Closed DRavikanth closed 3 years ago
Thanks for opening your first issue here! Be sure to follow the issue template!
@DRavikanth - this is a community driven project, maybe you would like to work on this and submit PR?
Especially if there will be no-one to pick it up quickly - this is the best way to speed it up. I am happy to help with reviewing and guiding you if needed @DRavikanth !
@potiuk, I am happy to work but, I have no knowledge on this/airflow. I recently started to learn and evaluate Airflow for few of our use cases.
yes, It would be great if you can guide me along.
yes, It would be great if you can guide me along.
I do not know much about presto - but when we join forces...
The gist of it is the Presto Operators to start using the client library you mentioned - so it has to be changed in setup.py
- there is presto
extra there and it has the dependencies there -> changing them to use Trino dependency is a good idea.
In fact we've already discussed renaming the provider to "trino" (we are aware of the name change) so a good start would be to find all the places where "presto" is mentioned in the code and create a new provider trino
that would be just copy of presto and you could use the new dependency in the new provider instead of the old one.
That would be under "airflow/providers/presto" "tests/providers/presto", "docs/apache-airflow-providers-presto" and few other common places.
That would give a chance for Facebook to still maintain the presto provider if they want to. Then just switching imports to the new library should do the trick I believe :).
That woudl be a good start. There is some more work needed to make integration tests working (we have a docker compose to run presto database). But we can worry about it next (@mik-laj implemented even a kerberos integration there) - happy to guide you trough the process when we get there.

Given data:
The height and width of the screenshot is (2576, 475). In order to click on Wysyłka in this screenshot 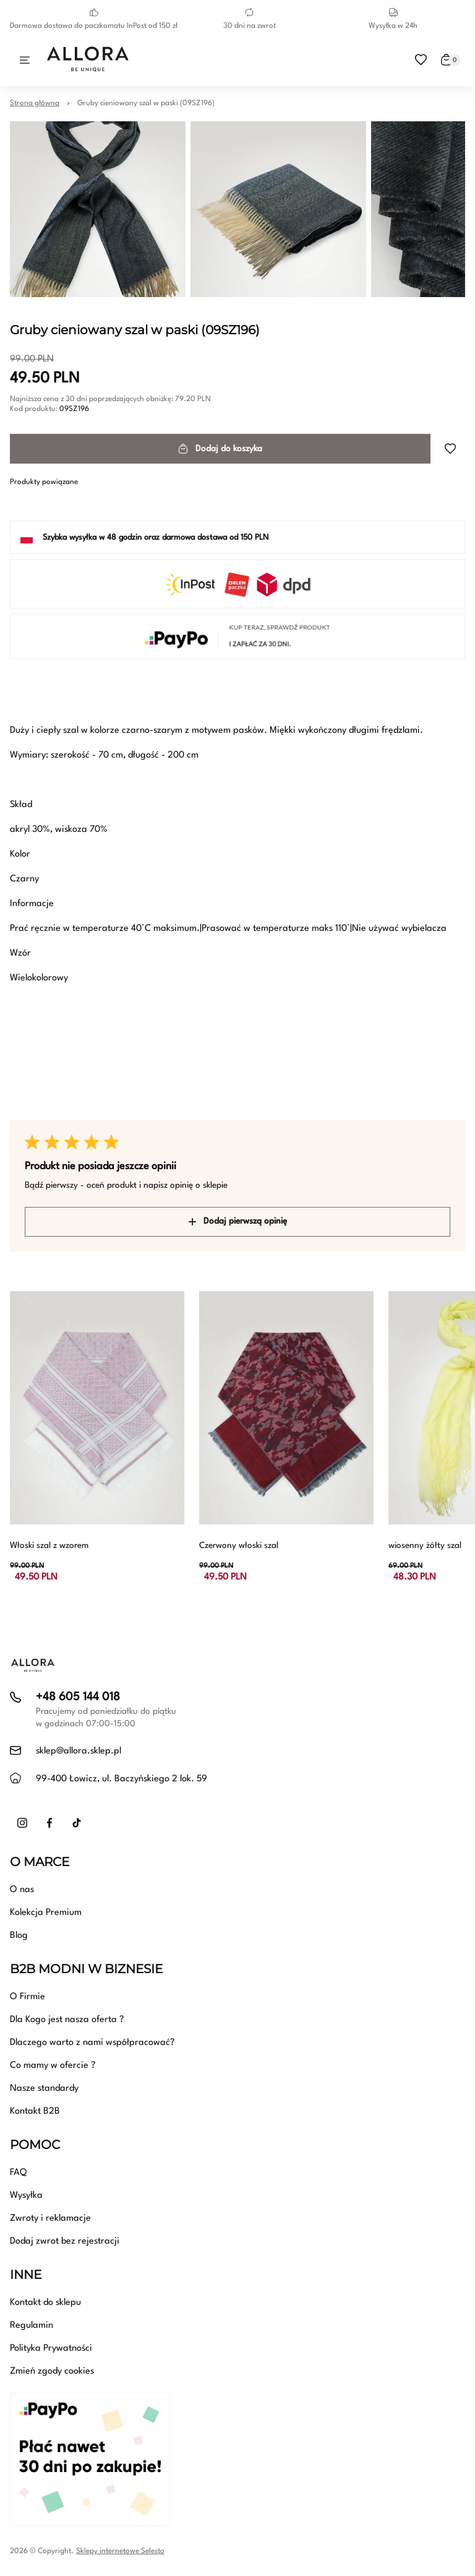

Complete the following:
1. Reproduce the passage of the Airflow thread from "I do not know" to "a good idea.", word for word.
2. Answer the following questions using the Airflow thread.
(a) Which file has to be changed so that the Presto operators use the new client library?
(b) What name for the provider has already been discussed?
(c) What is used to run the Presto database for the integration tests?

In response:
1.
I do not know much about presto - but when we join forces...
The gist of it is the Presto Operators to start using the client library you mentioned - so it has to be changed in setup.py
- there is presto
extra there and it has the dependencies there -> changing them to use Trino dependency is a good idea.

2.
(a) setup.py
(b) "trino"
(c) A docker compose